**Prompt**
Can you edit the records below so that "Where should I click to" becomes "Where do I click to" everywhere, with everything else left unchanged?

--- start of Records supplied ---

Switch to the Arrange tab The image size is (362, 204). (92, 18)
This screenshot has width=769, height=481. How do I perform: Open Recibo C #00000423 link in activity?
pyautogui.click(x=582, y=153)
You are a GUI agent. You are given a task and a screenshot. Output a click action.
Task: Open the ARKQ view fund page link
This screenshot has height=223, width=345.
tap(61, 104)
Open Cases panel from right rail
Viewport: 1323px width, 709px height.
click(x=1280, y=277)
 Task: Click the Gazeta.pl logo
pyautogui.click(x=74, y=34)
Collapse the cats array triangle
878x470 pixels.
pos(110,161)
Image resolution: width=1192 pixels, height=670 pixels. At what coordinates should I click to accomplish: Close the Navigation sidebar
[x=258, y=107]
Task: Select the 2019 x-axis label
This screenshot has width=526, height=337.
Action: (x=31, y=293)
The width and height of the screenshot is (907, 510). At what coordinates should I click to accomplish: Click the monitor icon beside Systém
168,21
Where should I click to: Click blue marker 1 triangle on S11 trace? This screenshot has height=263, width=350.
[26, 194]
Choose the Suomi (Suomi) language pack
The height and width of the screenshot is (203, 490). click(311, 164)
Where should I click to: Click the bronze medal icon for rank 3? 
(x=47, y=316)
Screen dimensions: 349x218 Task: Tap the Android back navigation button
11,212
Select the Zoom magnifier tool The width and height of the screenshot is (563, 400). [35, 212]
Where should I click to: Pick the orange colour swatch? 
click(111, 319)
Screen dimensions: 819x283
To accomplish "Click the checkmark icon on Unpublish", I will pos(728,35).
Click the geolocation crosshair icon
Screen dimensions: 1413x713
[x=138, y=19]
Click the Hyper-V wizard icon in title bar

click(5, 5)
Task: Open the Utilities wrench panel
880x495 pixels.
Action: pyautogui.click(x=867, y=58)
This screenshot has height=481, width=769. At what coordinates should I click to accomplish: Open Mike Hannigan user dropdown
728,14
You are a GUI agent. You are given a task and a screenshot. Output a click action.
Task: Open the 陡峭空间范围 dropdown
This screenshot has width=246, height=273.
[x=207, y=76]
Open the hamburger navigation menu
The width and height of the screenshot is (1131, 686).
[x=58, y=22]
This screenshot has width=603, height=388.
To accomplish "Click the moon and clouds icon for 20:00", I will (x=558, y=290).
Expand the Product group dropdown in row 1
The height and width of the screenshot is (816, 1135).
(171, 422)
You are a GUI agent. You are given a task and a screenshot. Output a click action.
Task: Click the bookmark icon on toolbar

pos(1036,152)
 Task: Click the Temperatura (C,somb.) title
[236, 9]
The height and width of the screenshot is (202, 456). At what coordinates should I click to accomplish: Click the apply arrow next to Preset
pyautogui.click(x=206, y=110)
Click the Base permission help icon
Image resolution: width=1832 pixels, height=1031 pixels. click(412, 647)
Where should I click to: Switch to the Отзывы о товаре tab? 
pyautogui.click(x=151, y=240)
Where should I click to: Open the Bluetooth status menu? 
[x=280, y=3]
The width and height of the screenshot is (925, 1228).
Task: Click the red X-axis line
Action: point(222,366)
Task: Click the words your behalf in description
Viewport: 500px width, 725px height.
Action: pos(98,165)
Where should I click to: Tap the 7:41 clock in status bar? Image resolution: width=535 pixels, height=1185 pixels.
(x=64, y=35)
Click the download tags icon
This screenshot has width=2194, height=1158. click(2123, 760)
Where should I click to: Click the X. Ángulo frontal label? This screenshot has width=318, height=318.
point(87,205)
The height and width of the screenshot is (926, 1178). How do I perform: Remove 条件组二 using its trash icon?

--- end of Records supplied ---

**In response**
Switch to the Arrange tab The image size is (362, 204). (92, 18)
This screenshot has width=769, height=481. How do I perform: Open Recibo C #00000423 link in activity?
pyautogui.click(x=582, y=153)
You are a GUI agent. You are given a task and a screenshot. Output a click action.
Task: Open the ARKQ view fund page link
This screenshot has height=223, width=345.
tap(61, 104)
Open Cases panel from right rail
Viewport: 1323px width, 709px height.
click(x=1280, y=277)
 Task: Click the Gazeta.pl logo
pyautogui.click(x=74, y=34)
Collapse the cats array triangle
878x470 pixels.
pos(110,161)
Image resolution: width=1192 pixels, height=670 pixels. At what coordinates should I click to accomplish: Close the Navigation sidebar
[x=258, y=107]
Task: Select the 2019 x-axis label
This screenshot has width=526, height=337.
Action: (x=31, y=293)
The width and height of the screenshot is (907, 510). At what coordinates should I click to accomplish: Click the monitor icon beside Systém
168,21
Where do I click to: Click blue marker 1 triangle on S11 trace? This screenshot has height=263, width=350.
[26, 194]
Choose the Suomi (Suomi) language pack
The height and width of the screenshot is (203, 490). click(311, 164)
Where do I click to: Click the bronze medal icon for rank 3? 
(x=47, y=316)
Screen dimensions: 349x218 Task: Tap the Android back navigation button
11,212
Select the Zoom magnifier tool The width and height of the screenshot is (563, 400). [35, 212]
Where do I click to: Pick the orange colour swatch? 
click(111, 319)
Screen dimensions: 819x283
To accomplish "Click the checkmark icon on Unpublish", I will pos(728,35).
Click the geolocation crosshair icon
Screen dimensions: 1413x713
[x=138, y=19]
Click the Hyper-V wizard icon in title bar

click(5, 5)
Task: Open the Utilities wrench panel
880x495 pixels.
Action: pyautogui.click(x=867, y=58)
This screenshot has height=481, width=769. At what coordinates should I click to accomplish: Open Mike Hannigan user dropdown
728,14
You are a GUI agent. You are given a task and a screenshot. Output a click action.
Task: Open the 陡峭空间范围 dropdown
This screenshot has width=246, height=273.
[x=207, y=76]
Open the hamburger navigation menu
The width and height of the screenshot is (1131, 686).
[x=58, y=22]
This screenshot has width=603, height=388.
To accomplish "Click the moon and clouds icon for 20:00", I will (x=558, y=290).
Expand the Product group dropdown in row 1
The height and width of the screenshot is (816, 1135).
(171, 422)
You are a GUI agent. You are given a task and a screenshot. Output a click action.
Task: Click the bookmark icon on toolbar

pos(1036,152)
 Task: Click the Temperatura (C,somb.) title
[236, 9]
The height and width of the screenshot is (202, 456). At what coordinates should I click to accomplish: Click the apply arrow next to Preset
pyautogui.click(x=206, y=110)
Click the Base permission help icon
Image resolution: width=1832 pixels, height=1031 pixels. click(412, 647)
Where do I click to: Switch to the Отзывы о товаре tab? 
pyautogui.click(x=151, y=240)
Where do I click to: Open the Bluetooth status menu? 
[x=280, y=3]
The width and height of the screenshot is (925, 1228).
Task: Click the red X-axis line
Action: point(222,366)
Task: Click the words your behalf in description
Viewport: 500px width, 725px height.
Action: pos(98,165)
Where do I click to: Tap the 7:41 clock in status bar? Image resolution: width=535 pixels, height=1185 pixels.
(x=64, y=35)
Click the download tags icon
This screenshot has width=2194, height=1158. click(2123, 760)
Where do I click to: Click the X. Ángulo frontal label? This screenshot has width=318, height=318.
point(87,205)
The height and width of the screenshot is (926, 1178). How do I perform: Remove 条件组二 using its trash icon?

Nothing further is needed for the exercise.